TASK → Can you copy each of the items below word for word, leaving out the pictures?

+++ INFORMATION GIVEN +++

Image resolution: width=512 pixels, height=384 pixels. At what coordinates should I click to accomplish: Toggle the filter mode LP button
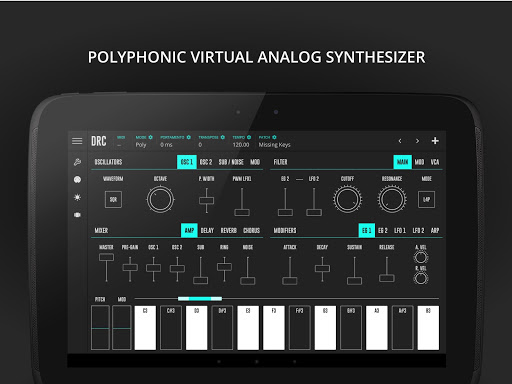(x=426, y=199)
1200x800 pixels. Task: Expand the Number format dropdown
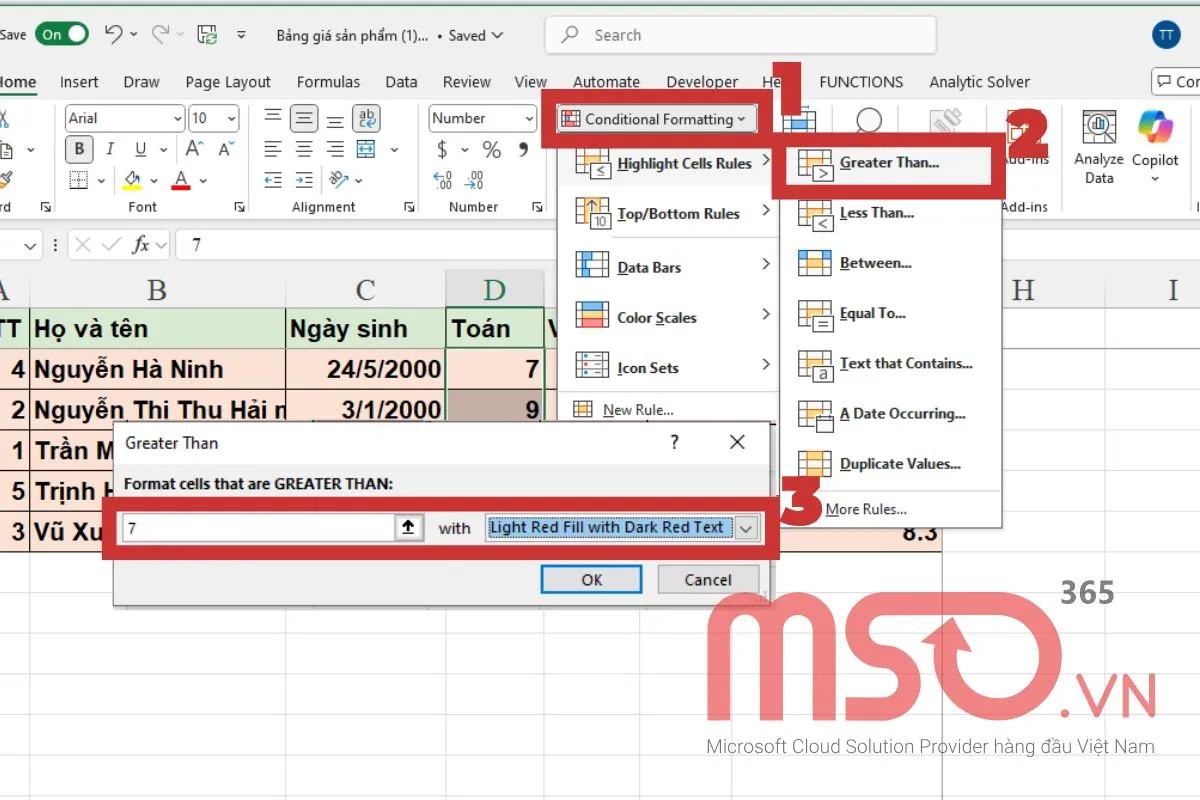(x=529, y=118)
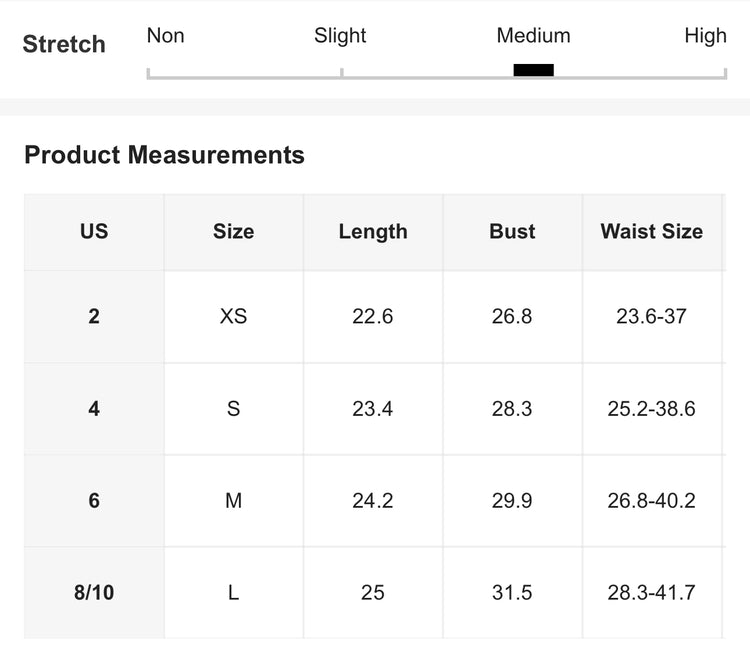Click the 22.6 length value for XS
Image resolution: width=750 pixels, height=645 pixels.
[373, 316]
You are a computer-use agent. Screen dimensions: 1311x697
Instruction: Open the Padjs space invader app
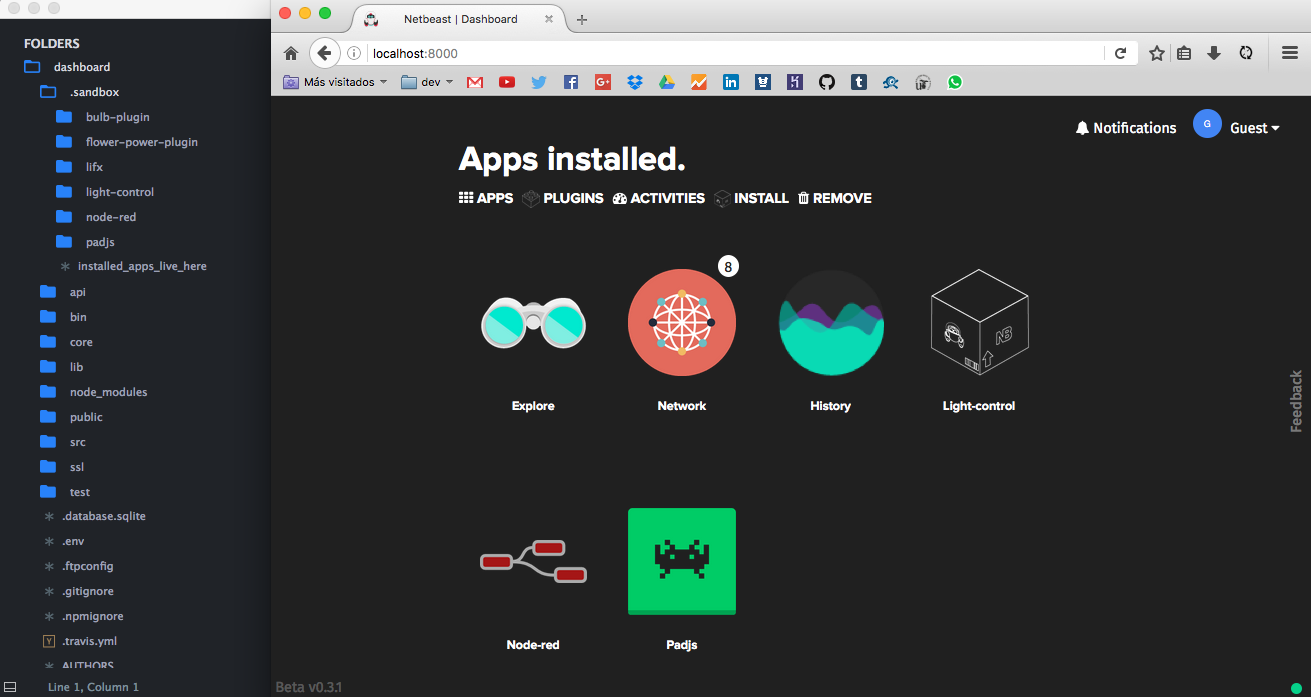[682, 561]
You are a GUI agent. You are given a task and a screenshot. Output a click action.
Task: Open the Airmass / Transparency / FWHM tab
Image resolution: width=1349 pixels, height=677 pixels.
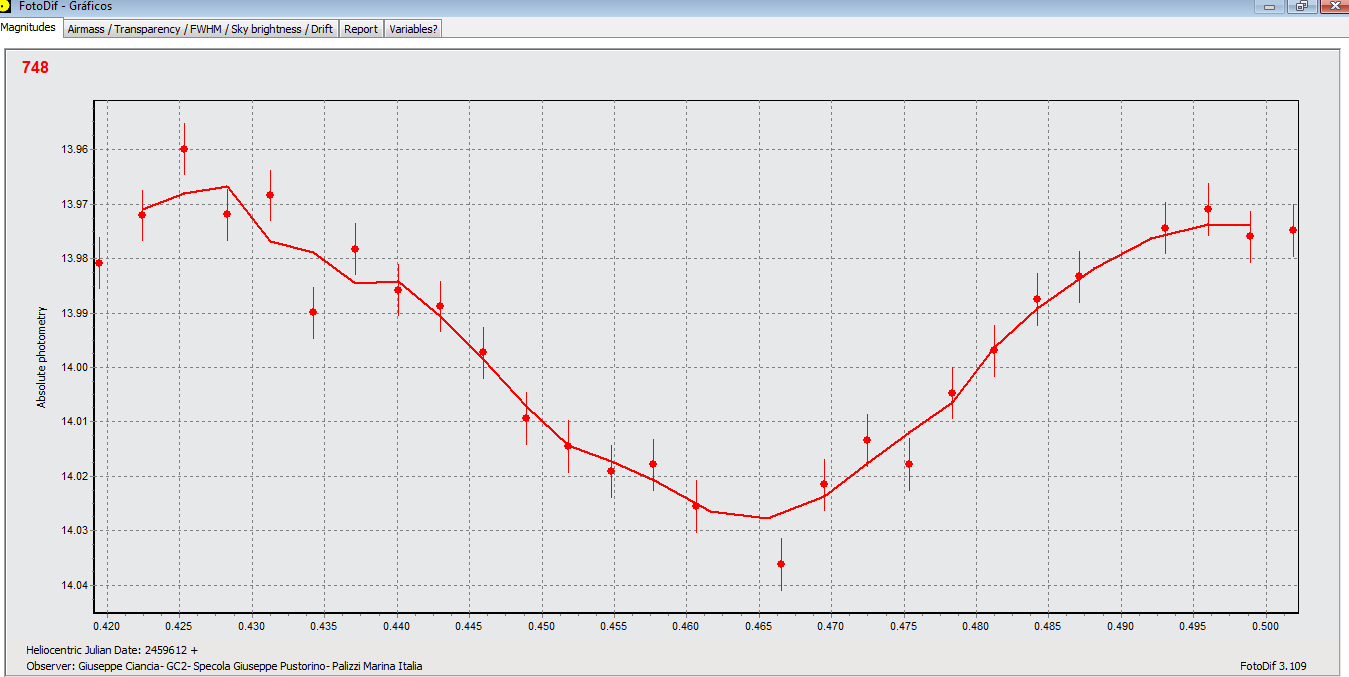pyautogui.click(x=200, y=29)
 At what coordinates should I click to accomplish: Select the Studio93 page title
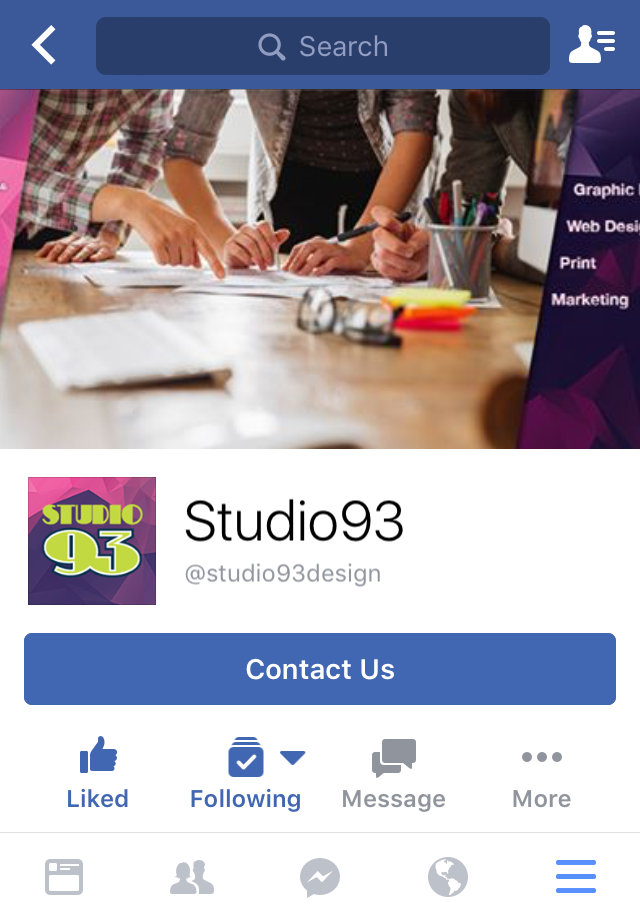pos(294,521)
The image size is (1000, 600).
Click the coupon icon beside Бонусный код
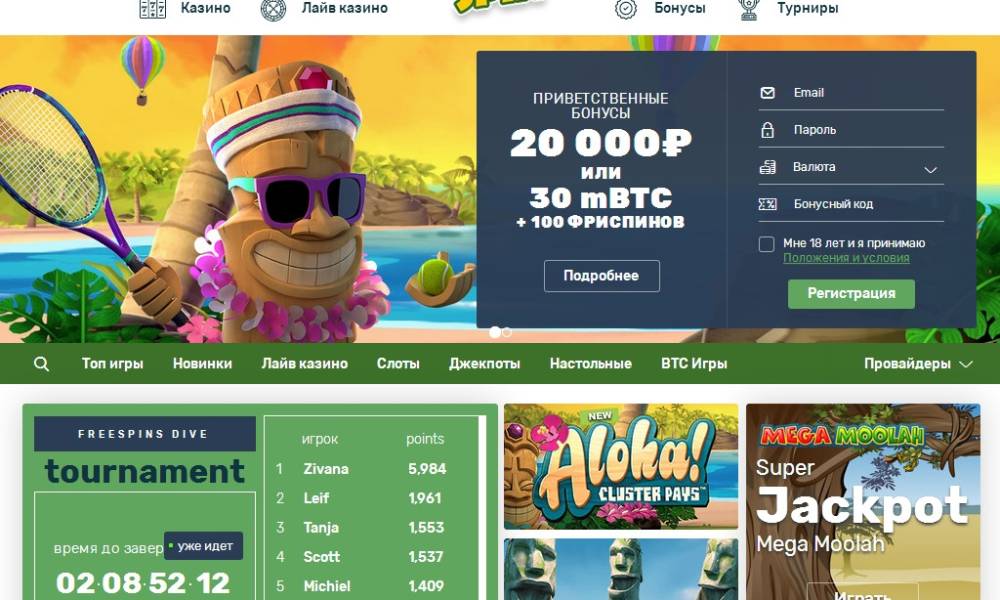(x=767, y=204)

+++

EXPECTED OUTPUT →
Image resolution: width=512 pixels, height=384 pixels. At what coordinates should I click to accomplish: Toggle the filter mode LP button
(x=426, y=199)
1200x800 pixels. Task: Expand the Number format dropdown
(x=529, y=118)
Click the 22.6 length value for XS
Image resolution: width=750 pixels, height=645 pixels.
[373, 316]
You are a computer-use agent. Screen dimensions: 1311x697
Instruction: Open the Padjs space invader app
[682, 561]
You are a GUI agent. You are given a task and a screenshot. Output a click action.
Task: Open the Airmass / Transparency / FWHM tab
Image resolution: width=1349 pixels, height=677 pixels.
pyautogui.click(x=200, y=29)
 At what coordinates should I click to accomplish: Select the Studio93 page title
pos(294,521)
The image size is (1000, 600).
Click the coupon icon beside Бонусный код
(x=767, y=204)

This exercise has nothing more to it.